As Benjamin Franklin once said, “In this world nothing can be said to be certain, except death and taxes” – and we’ll add “and the evolution of the English language” to that quote! The website Death And Taxes recently brought some words to our attention that have been lost in time, but we agree that they’re interesting, and maybe even useful enough to bring back into common use. Old words die off and new words are born, and English continues to grow …

zafty
Someone who is easy to take advantage of, or to be forced or persuaded into doing something.

resistentialism
The belief that inanimate objects are actively hostile to humans; for example that the kitchen table deliberately moved so that you would bang your hip into it while going to get coffee.

beef-witted
Dull, stupid. The ancient Greeks believed that eating too much red meat decreased your intelligence, and in Shakespeare’s play Troilus and Cressida (set in Greece) one of his characters shouts, “The plague of Greece upon thee, thou mongrel beef-witted lord!”

tyromancy
An old method of fortune-telling by looking at the way milk curdles.

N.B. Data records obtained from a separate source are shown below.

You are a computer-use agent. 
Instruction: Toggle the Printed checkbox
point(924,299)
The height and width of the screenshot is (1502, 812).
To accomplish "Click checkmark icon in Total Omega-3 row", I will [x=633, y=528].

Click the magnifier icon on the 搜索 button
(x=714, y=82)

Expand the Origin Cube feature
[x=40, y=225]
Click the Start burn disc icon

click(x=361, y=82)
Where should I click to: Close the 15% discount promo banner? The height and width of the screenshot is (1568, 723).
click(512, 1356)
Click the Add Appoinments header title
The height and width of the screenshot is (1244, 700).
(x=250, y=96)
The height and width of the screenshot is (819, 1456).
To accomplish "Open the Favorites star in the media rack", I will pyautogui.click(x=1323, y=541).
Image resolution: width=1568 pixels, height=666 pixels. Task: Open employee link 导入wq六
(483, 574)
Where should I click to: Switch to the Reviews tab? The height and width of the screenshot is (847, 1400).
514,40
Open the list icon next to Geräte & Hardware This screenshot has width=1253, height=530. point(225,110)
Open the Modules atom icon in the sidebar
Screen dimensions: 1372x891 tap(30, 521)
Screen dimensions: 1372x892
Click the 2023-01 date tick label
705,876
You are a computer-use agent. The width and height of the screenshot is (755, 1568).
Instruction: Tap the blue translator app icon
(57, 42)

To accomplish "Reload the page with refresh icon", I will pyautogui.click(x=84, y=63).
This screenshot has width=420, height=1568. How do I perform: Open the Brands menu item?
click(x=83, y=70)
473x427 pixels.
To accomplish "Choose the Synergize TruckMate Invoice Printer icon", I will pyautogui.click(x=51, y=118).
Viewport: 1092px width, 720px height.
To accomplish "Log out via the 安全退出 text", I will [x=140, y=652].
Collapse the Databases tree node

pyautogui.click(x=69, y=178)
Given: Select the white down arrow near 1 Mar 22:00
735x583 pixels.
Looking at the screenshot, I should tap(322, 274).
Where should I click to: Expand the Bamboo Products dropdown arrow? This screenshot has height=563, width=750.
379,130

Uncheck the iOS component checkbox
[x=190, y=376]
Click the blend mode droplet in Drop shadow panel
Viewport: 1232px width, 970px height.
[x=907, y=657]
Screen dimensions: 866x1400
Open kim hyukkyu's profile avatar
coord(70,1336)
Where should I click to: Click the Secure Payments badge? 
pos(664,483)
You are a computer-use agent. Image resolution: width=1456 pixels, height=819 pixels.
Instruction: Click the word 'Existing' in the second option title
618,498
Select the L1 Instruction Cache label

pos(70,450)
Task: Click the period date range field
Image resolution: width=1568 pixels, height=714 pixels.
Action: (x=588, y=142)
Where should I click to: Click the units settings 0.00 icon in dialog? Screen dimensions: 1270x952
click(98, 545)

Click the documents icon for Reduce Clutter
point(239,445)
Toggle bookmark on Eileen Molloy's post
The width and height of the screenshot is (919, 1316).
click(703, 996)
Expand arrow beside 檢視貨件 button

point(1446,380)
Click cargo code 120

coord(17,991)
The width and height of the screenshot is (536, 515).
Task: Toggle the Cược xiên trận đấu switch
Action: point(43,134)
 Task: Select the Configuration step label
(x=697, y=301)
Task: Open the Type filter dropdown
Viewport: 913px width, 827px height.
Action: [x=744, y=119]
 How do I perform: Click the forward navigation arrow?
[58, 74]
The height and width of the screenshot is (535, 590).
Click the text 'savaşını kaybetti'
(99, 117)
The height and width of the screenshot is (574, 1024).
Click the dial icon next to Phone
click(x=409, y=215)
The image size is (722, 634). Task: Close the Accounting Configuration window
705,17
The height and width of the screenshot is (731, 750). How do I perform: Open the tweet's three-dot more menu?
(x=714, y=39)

Other ways to see the future included cleromancy (throwing dice), spodomancy (looking at the pattern of ashes after burning wood), and haruspicy (examining the entrails of an animal).

spermologer
Someone who studies or works with trivia.

snoutfair
Having an attractive face (literally – at least in the 16th century – “pretty nose”).

lunting
Lighting and smoking a pipe.

groak
To stare at someone while they’re eating, trying to silently will them to share their food with you.

jirble
To pour liquid carelessly so that it splashes around the container.

elfmill
The sound a worm makes as it eats through the wood of your house.

love-lock
A curl of hair hanging in front of the ear.